This clerical error changed my plans for a while and left me with a few idle hours I hadn’t counted on. My window to the street consumed a lot of them. Nice view: I can see the Pacific Ocean, though I have to lean out pretty far, almost to my heels. Across the street is a row of exotically named apartment buildings, which provide me with an unending parade of human vignettes. My building, the Chrysanthemum, houses mostly young people, who don’t appear to be out of work but are. People in their forties seem to prefer the Rose Crest. Couples whose children are grown gravitate toward the Tudor Gardens, and the elderly flock to the Ocean Point. In other words, a person can live his entire life here and never move from the block.
I saw Elizabeth the other day. What a pleasure! She didn’t see me, though; she doesn’t know me. But there was a time when Liz Taylor and Richard Burton had never met, yet it doesn’t mean they weren’t, in some metaphysical place, already in love. Elizabeth was pounding a FOR LEASE sign into the flower bed of the Rose Crest. Her phone number was written right below her name, Elizabeth Warner. I copied it down and went to the gas station to call her, but the recorded voice told me to push so many buttons I just gave up. Not that I couldn’t have done it, it was just a complication I didn’t need. I waved to Elizabeth once from my window, but maybe there was a reflection or something, because she didn’t respond. I went out the next day at the same hour and looked at my apartment, and sure enough, I couldn’t see a thing inside, even though I had dressed a standing lamp in one of my shirts and posed it in front of the window.
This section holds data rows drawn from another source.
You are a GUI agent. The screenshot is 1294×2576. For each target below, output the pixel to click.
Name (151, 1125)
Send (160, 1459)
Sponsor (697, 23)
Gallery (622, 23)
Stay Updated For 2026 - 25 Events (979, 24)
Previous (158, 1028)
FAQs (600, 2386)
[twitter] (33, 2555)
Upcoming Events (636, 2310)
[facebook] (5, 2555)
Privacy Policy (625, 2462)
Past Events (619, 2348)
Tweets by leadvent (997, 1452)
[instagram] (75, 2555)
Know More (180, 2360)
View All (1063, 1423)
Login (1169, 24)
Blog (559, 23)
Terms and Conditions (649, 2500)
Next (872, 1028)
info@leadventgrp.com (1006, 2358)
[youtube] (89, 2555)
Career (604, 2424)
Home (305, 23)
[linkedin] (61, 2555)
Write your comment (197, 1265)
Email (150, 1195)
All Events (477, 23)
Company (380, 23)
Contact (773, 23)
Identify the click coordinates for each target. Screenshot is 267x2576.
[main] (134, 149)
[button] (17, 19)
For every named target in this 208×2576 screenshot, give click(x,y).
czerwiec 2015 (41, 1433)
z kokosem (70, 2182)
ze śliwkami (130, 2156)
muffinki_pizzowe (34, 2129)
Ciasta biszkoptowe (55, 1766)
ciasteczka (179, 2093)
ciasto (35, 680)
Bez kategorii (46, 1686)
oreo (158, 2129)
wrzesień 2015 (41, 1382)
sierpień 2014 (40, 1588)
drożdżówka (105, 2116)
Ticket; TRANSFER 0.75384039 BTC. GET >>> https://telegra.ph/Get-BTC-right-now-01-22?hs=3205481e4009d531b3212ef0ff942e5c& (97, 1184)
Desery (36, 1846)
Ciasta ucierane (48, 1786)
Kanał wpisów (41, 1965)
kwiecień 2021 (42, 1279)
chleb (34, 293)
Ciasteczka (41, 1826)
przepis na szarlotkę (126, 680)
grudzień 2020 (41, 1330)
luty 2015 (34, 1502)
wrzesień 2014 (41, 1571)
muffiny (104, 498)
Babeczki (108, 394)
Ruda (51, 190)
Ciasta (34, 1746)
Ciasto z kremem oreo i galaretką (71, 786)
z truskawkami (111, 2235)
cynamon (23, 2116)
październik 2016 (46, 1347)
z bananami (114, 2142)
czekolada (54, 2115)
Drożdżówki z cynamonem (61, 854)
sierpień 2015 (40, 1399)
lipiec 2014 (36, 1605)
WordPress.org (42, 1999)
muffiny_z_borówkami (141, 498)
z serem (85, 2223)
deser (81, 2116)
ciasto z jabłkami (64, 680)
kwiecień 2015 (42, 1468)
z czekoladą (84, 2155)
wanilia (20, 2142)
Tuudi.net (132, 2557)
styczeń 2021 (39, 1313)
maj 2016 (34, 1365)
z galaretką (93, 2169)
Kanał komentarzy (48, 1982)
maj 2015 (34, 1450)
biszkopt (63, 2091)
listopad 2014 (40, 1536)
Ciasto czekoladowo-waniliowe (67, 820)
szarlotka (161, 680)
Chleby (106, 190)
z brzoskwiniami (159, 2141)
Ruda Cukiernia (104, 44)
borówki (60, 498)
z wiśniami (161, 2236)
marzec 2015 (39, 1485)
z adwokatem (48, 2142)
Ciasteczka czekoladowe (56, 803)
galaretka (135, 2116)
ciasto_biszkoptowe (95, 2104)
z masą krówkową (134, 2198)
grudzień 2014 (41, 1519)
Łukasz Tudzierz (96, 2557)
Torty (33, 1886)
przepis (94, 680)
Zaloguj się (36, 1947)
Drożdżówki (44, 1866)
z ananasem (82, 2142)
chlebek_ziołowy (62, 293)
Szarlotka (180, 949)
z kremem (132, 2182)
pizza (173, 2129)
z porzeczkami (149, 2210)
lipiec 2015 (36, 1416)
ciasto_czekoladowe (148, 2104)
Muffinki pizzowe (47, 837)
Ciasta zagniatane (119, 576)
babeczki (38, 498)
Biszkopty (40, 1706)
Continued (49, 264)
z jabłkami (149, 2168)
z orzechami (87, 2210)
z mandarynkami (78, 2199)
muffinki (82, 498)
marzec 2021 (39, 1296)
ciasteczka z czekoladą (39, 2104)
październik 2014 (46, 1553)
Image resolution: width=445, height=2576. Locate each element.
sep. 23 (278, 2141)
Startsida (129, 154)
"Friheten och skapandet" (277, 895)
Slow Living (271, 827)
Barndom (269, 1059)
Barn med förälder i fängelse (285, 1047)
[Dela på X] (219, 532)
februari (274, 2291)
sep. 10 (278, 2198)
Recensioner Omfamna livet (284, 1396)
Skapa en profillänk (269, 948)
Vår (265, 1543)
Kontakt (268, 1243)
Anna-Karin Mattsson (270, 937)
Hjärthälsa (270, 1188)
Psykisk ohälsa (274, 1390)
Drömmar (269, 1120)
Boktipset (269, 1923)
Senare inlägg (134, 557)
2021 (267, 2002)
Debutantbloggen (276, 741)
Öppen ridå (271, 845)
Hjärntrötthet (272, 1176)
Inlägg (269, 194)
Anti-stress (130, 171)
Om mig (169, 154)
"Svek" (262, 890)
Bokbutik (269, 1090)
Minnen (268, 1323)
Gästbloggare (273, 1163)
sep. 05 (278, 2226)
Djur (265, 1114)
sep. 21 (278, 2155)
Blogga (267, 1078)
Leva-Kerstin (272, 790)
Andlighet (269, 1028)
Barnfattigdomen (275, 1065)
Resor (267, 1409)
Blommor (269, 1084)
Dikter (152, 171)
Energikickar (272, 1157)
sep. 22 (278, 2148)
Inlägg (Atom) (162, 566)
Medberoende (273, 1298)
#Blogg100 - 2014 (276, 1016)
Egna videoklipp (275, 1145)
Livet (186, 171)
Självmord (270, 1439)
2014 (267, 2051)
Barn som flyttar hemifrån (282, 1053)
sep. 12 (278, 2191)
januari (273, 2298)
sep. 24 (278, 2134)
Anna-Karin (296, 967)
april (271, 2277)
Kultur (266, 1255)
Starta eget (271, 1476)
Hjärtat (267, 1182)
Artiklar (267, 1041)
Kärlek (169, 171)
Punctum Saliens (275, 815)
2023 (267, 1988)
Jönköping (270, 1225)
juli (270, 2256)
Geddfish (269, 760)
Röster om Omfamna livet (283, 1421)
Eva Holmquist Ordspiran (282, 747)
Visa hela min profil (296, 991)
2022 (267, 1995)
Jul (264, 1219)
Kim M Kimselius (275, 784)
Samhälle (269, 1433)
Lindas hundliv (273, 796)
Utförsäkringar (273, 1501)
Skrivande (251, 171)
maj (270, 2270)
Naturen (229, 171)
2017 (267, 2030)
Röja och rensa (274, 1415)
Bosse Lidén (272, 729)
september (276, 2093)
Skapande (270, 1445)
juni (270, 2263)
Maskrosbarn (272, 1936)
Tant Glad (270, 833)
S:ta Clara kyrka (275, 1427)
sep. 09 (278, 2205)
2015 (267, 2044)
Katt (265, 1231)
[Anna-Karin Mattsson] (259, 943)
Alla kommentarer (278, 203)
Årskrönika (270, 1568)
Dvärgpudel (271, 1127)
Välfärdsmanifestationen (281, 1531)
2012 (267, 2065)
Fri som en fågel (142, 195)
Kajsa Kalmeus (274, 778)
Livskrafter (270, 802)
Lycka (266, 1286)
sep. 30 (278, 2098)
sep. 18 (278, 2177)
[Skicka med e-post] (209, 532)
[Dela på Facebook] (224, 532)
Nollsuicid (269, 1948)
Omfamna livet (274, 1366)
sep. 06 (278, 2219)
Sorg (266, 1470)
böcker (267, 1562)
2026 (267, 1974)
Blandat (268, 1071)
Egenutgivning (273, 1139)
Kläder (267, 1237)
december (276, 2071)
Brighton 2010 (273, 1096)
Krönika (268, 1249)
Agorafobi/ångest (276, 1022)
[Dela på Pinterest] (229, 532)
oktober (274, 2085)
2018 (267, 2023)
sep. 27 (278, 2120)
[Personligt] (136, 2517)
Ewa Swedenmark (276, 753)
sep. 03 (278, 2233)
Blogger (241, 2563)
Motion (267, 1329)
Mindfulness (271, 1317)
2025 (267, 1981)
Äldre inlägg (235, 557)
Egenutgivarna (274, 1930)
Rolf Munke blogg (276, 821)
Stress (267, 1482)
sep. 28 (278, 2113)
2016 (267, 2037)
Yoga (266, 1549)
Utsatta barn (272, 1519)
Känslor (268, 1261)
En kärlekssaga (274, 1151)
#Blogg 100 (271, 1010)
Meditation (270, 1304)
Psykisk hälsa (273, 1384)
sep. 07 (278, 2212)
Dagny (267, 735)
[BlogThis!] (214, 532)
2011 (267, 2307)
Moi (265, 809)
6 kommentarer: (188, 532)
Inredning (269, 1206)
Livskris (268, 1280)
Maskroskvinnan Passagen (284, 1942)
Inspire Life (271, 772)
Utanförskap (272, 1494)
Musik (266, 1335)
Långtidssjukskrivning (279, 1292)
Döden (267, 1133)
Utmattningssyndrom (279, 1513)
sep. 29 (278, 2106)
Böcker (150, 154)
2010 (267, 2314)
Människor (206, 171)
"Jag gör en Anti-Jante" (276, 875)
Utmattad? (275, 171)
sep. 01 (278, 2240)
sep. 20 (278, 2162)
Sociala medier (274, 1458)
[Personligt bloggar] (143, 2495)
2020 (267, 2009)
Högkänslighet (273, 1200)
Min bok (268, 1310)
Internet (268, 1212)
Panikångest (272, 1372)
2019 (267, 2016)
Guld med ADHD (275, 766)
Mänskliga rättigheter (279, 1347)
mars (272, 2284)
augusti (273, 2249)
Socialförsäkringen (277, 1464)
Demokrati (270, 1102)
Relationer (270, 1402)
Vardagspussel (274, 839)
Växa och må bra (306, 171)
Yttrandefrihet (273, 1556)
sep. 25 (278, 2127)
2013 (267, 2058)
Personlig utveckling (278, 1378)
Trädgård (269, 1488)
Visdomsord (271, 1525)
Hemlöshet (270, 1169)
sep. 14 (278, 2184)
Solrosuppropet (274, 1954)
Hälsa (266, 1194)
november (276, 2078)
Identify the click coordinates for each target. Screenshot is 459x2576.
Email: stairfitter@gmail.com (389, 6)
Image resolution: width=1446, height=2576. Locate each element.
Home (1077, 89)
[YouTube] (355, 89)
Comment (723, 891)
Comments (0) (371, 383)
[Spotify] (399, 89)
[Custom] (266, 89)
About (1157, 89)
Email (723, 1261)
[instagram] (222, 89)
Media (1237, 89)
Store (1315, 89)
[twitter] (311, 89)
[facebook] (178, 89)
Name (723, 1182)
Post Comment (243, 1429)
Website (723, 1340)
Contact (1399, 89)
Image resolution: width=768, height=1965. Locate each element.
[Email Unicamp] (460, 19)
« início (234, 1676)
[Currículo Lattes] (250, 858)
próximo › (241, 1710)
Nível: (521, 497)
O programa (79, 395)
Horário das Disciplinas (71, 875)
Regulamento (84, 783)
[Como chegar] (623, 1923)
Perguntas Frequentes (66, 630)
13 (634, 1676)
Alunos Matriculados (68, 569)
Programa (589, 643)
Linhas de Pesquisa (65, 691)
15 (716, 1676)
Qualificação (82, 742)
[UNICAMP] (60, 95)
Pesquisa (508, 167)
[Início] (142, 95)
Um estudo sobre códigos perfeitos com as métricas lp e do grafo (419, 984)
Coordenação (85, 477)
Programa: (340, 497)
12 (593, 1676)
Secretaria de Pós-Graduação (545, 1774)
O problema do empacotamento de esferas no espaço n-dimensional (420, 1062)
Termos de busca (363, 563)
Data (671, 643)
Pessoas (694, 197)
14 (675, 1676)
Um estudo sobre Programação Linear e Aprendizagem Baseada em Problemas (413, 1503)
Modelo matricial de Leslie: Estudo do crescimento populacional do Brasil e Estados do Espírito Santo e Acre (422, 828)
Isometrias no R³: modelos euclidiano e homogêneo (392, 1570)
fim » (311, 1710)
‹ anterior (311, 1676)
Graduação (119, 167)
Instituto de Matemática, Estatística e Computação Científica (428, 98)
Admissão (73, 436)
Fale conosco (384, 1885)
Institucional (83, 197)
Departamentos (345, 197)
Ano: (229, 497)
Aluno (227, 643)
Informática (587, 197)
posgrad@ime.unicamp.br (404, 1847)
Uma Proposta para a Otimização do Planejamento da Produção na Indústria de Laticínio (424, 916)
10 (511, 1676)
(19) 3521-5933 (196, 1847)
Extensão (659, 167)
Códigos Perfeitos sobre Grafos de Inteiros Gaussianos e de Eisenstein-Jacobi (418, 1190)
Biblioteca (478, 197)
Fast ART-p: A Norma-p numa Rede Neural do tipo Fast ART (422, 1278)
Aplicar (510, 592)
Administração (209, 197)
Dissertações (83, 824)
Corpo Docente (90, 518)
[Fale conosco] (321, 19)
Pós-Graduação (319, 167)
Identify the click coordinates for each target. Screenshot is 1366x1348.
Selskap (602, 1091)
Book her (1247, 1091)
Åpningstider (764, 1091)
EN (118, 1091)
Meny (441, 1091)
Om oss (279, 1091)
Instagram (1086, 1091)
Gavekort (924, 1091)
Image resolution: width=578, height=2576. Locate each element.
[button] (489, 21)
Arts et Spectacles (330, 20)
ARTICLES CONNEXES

I was able to cross the street because just a few yards down from my apartment, two scooped-out driveways sit opposite each other. I find it difficult—okay, impossible—to cross the street at the corners. The symmetry of two scooped-out driveways facing each other makes a lot of sense to me. I see other people crossing the street at the curb and I don’t know how they can do it. Isn’t a curb forbidding? An illogical elevation imposing itself between the street and the sidewalk? Crosswalks make so much sense, but laid between two ominous curbs they might as well be at the bottom of the Mariana Trench. Who designed this? Daffy Duck?
You are now thinking I’m either brilliant or a murder suspect. Why not both? I’m teasing you. I am a murder suspect, but in a very relaxed way and definitely not guilty. I was cleared way early, but I’m still a suspect. Head spinning? Let me explain. Eight months ago a neighbor downstairs, Bob the appliance repairman, was knifed dead. Police came to interview me—it was just routine—and Officer Ken saw a bloodstained parka on my coatrack. Subsequently the lab found fibers from my parka on the corpse. Can you figure out my alibi? Take a minute.
Here it is: One night a naked woman burst out of Bob the appliance repairman’s apartment, hysterical. I grabbed my parka and threw it around her. Bob came and got her, but he was so polite he made me suspicious. Too bad I didn’t get fully suspicious until a week later, just after naked woman had penetrated his liver with a kitchen knife. One day, the naked woman, now dressed, returned my parka, unaware that blood and other damning evidence stained the backside. I was unaware too until savvy cop spotted the bloodstain when the parka was hanging on a coat hook near the kitchen. The cops checked out my story and it made sense; Amanda, hysterical woman, was arrested. End of story.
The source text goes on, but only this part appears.